Lament expresses grief and frustration at situation of brokenness in the world. They are honest expressions before God. The biblical psalms feature many laments, showing us that no experience in life is too difficult to be brought before God.

So, when we write a lament we come before God as an implicit act of faith, turning to God as our only source of hope and comfort. This is modeled in Psalm 42 where it says "My tears have been my food day and night." This phrase leads to a resolute statement of trust: "hope in God; for I shall again praise God."

Lament can function well as an extension to the prayer of confession, perhaps with a time of silence and a statement of our confidence in God's promise to redeem the world in Christ.

Where does lament come from?

Throughout the psalms, lament and praise are in tension. Nearly all of the psalms of lament include or end with praise. Both are authentic expressions of faith.

  • Lament takes faith. The psalms of lament are full of questions because the psalmists believe in a God of unfailing love. How long, Lord, how long? Why, Lord, why? When, Lord, when? Lament makes no sense if God is indifferent or off duty. Lament makes sense only if God is a God of unfailing love.
  • Lament arises from pain, but it also arises from confusion ("My God, my God, why ?") or from indignation ("I know how many are your transgressions"), or from impatience ("When ?) or from longsuffering now curdling into exasperation ("How long?).

Unbelief shakes its fist at God or dismisses God or tries to get an invasive God off its back. It's faith that laments. Faith wrestles with God because trouble and enemies and terror all are anomalies in God's world. They don't belong there.

In a world in which the King of the universe has unfailing love, these things should not happen. But there they are, and so the believer points them out to God and laments them.

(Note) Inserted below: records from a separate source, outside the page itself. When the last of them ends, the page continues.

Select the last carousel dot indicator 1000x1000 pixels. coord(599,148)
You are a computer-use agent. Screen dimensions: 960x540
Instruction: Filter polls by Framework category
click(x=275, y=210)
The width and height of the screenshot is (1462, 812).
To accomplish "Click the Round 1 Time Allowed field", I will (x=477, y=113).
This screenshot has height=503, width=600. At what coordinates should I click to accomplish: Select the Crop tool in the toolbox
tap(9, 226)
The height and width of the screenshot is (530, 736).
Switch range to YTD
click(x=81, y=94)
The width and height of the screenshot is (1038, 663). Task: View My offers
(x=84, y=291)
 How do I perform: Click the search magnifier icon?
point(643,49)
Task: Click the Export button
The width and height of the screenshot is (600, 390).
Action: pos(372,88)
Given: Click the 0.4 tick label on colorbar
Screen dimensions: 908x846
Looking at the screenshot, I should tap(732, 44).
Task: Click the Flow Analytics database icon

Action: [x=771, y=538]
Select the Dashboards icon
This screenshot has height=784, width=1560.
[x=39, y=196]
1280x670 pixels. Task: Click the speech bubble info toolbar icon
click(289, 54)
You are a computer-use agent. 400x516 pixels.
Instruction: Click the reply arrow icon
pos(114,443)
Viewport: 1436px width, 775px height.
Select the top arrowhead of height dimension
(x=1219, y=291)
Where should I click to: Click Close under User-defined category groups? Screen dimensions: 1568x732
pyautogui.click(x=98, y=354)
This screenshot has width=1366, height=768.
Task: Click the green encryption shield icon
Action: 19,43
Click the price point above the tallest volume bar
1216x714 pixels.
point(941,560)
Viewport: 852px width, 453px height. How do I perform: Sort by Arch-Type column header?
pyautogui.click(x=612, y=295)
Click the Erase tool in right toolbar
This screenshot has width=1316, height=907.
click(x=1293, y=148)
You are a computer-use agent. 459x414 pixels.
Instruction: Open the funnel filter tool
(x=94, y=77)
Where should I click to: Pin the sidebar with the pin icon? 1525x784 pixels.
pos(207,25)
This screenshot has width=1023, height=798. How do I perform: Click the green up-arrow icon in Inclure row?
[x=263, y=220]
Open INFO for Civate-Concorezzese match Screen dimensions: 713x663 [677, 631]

These terrible things should not be.

  • A young medical student in India should not be gang-raped on a public bus and beaten and left for dead. How long, Lord, how long?
  • A man in Webster, New York, should not set his house on fire to lure firefighters into a trap so that he may kill them there. How long, Lord, how long?
  • A gunman should not enter the Sandy Hook Elementary School in Newtown, and think in his arrogance that he has the right to destroy the lives of twenty children and six adults and everybody who loved them. How long, Lord, how long?

Anguish from pain, anguish from absorbing the whole world's sin, anguish at experiencing abandonment—Jesus might as well have said, "How long, Lord, how long?" How long? Just long enough till he could say for us sinners, "It is finished."

Kyrie Eleison

The early church had spoken or sung refrains expressing lament and confession.

Kyrie eleison (Lord, have mercy).
Christe eleison (Christ, have mercy).

Kyrie eleison (Lord, have mercy).

Trisagion

Meaning "three times," the trisagion is a refrain from the early church that can be spoken or sung. Like the Kyrie, it expresses both confession and lament:

Holy God,
holy and mighty,
holy immortal One,
have mercy on us.

Where do laments appear in the Bible?

Many readers of the psalms have noticed that laments within them are not rare. They are common and deeply meant. It seems natural to the psalmists to complain to God because, after all, who else is in charge? Whose world is this? Whose kingdom? Who is the source of overflowing love? Who remains the source of overflowing love right through all our lament?

The psalms of lament are full of questions because the psalmists believe in a "God of unfailing love" (Ps. 6). Lament makes no sense if God is indifferent or off duty. Lament makes sense only if God is a God of unfailing love.

On the cross, Jesus honored every lamenting psalmist by himself lamenting, "My God, my God, why have you forsaken me?" That's Psalm 22, and Jesus took it from his heart and memory and onto his lips.